***** SUPPLIED RECORDS *****

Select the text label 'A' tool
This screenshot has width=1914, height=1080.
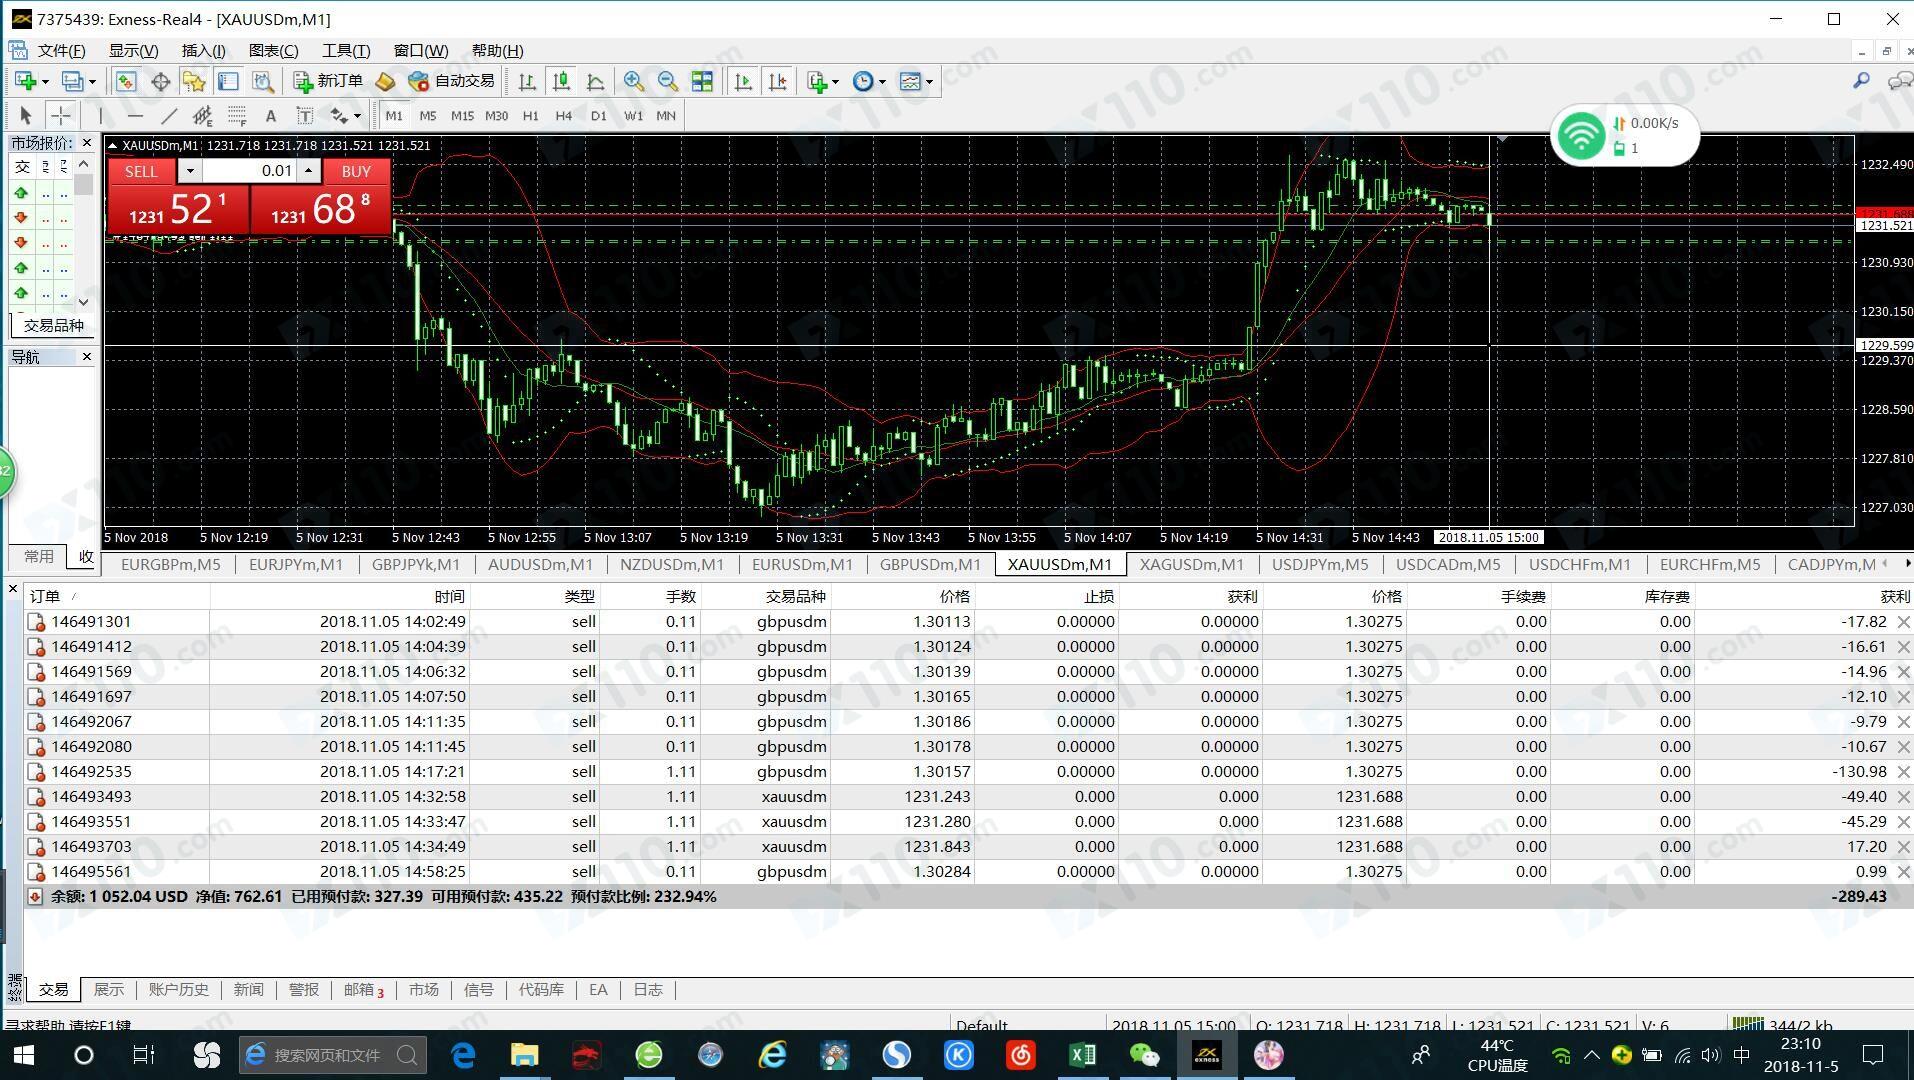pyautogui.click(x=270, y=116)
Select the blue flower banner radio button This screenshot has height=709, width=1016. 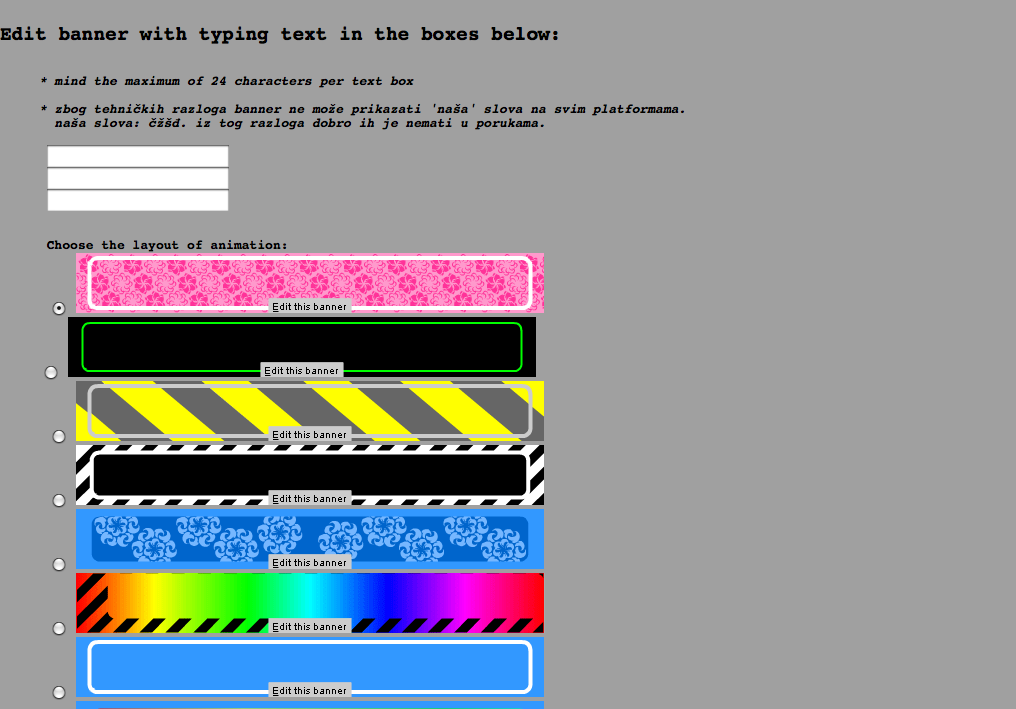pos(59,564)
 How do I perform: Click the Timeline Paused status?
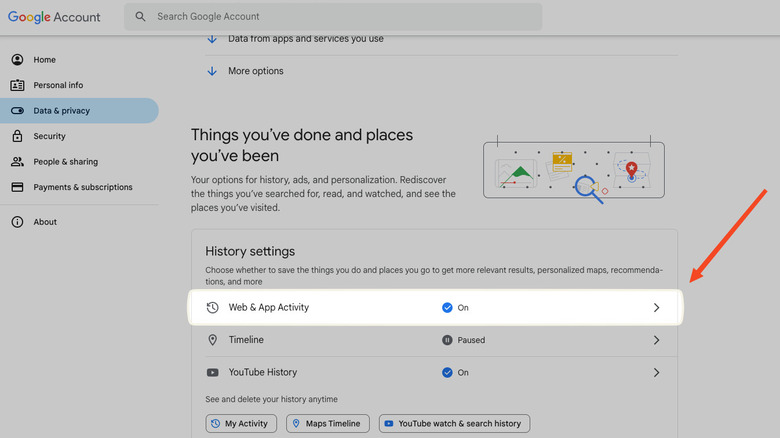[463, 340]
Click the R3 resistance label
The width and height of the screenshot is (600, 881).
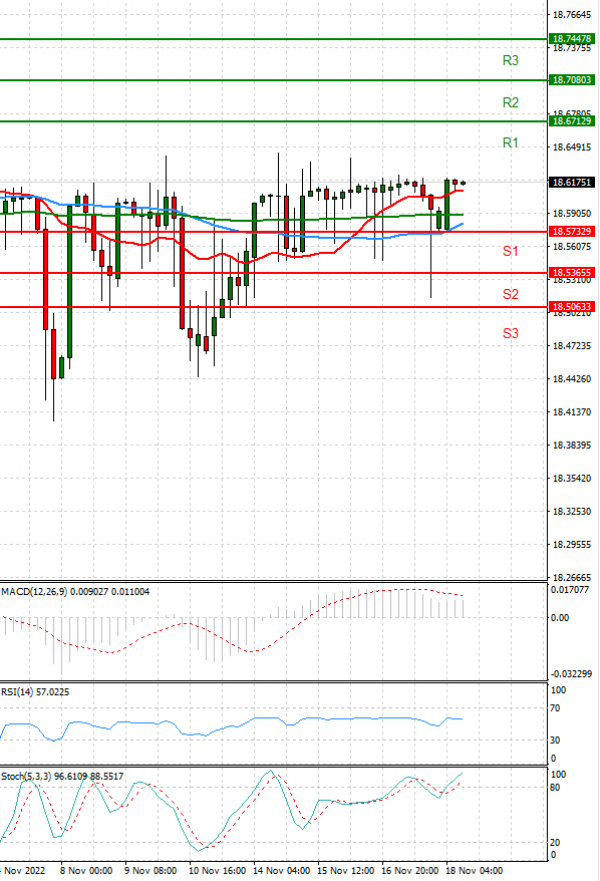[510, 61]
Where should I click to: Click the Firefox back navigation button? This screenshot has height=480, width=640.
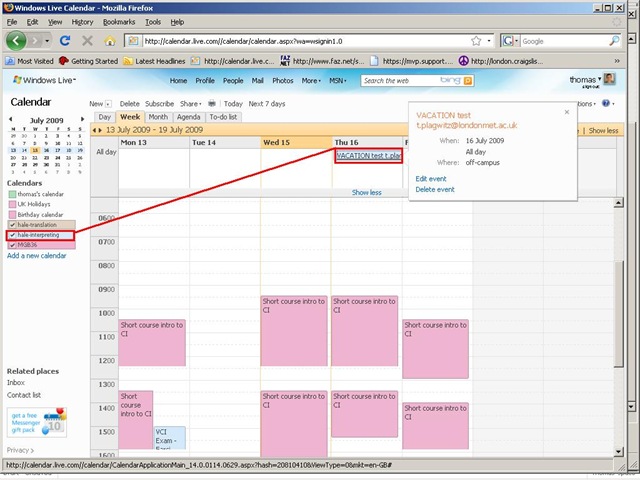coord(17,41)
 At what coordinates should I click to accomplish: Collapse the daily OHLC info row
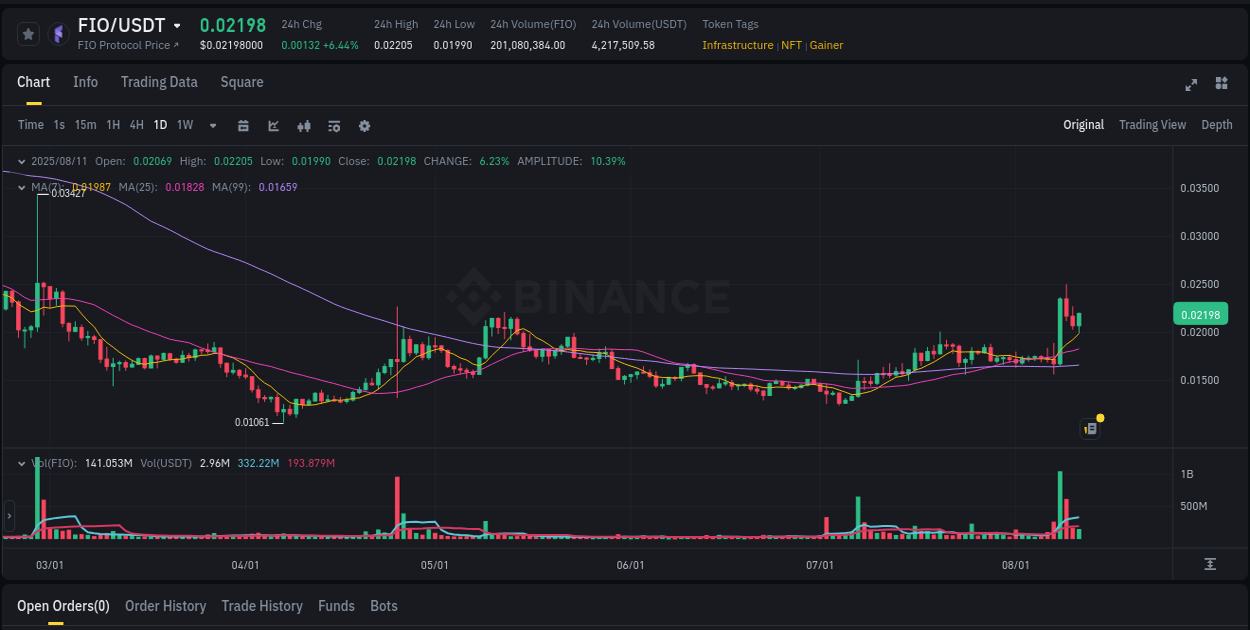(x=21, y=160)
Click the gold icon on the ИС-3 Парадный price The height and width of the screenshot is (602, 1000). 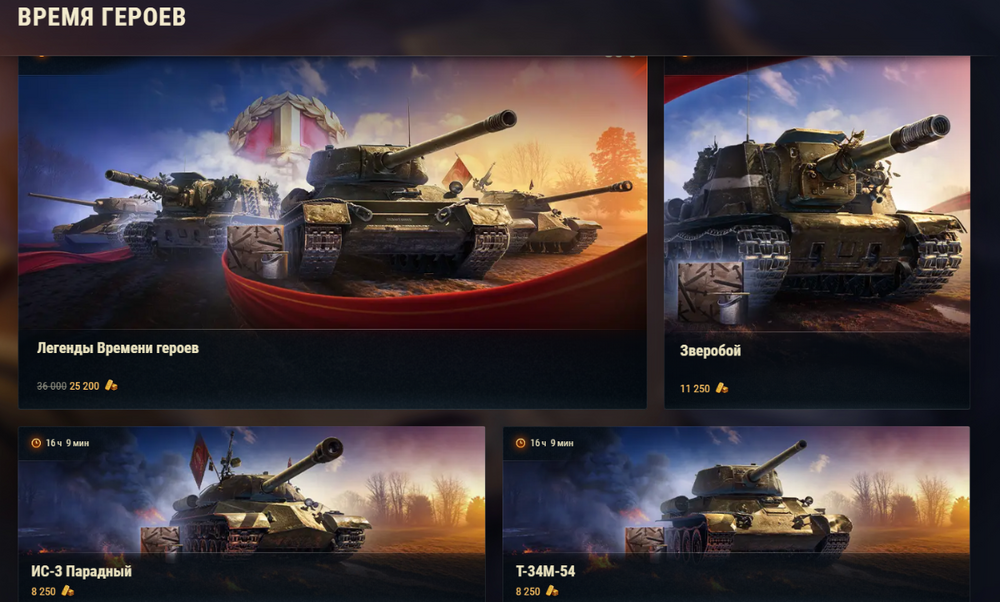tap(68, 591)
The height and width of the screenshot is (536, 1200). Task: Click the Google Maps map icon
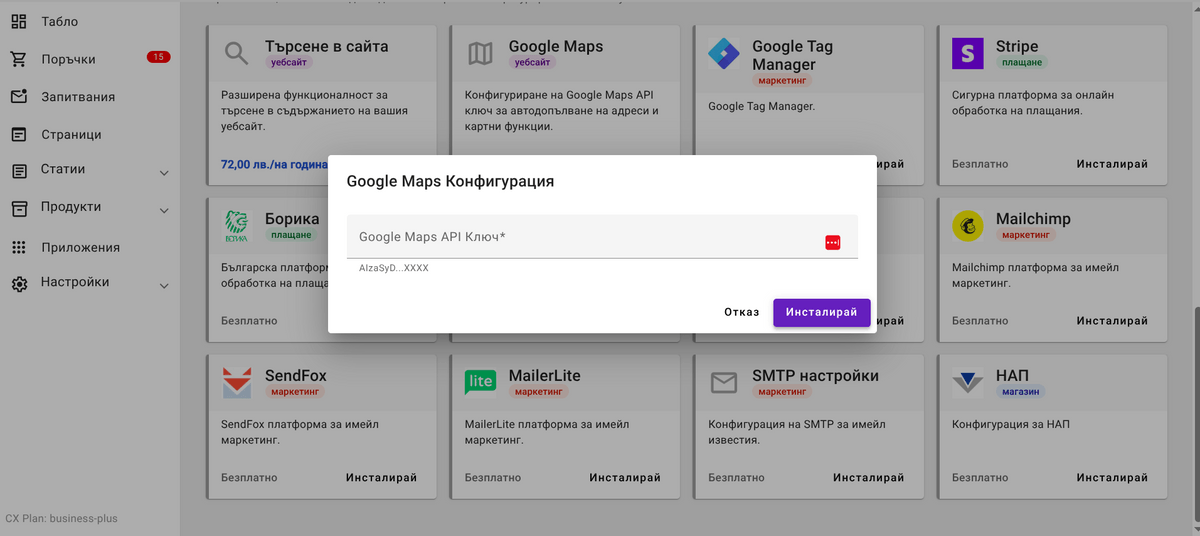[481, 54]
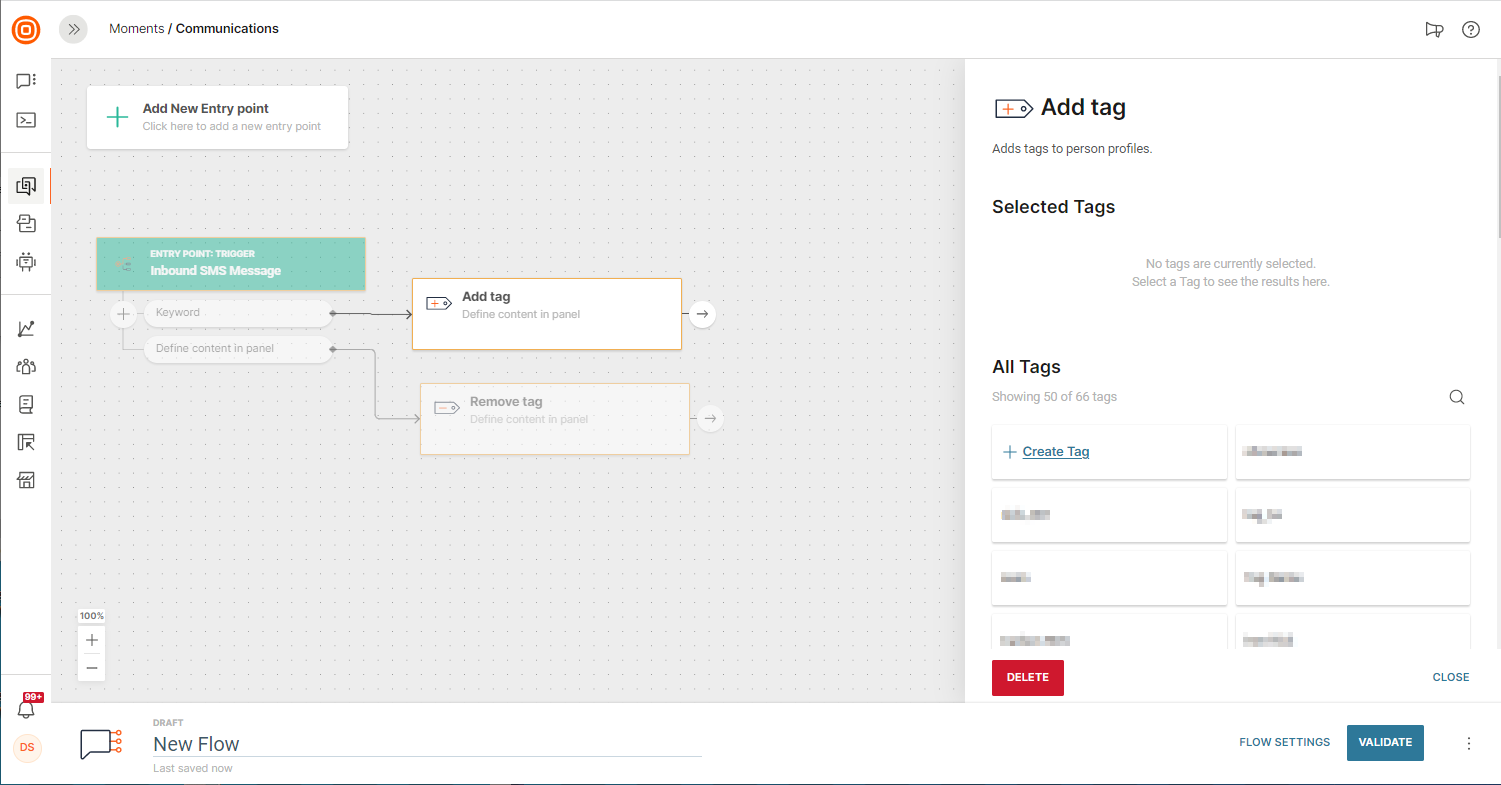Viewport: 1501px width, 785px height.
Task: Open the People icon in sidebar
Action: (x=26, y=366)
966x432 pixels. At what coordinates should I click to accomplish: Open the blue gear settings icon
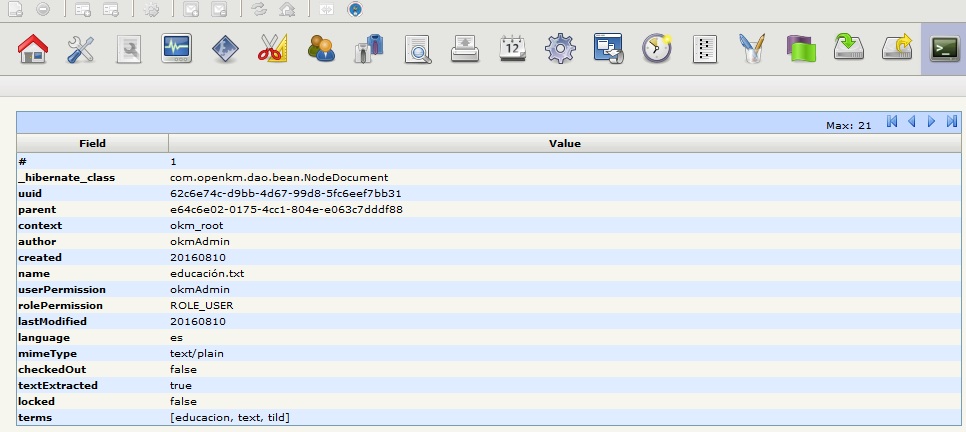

*****

### EXERCISE DESCRIPTION
Looking at the records above, count the lines with the word "label" in them; reply with the number only.

### ANSWER
2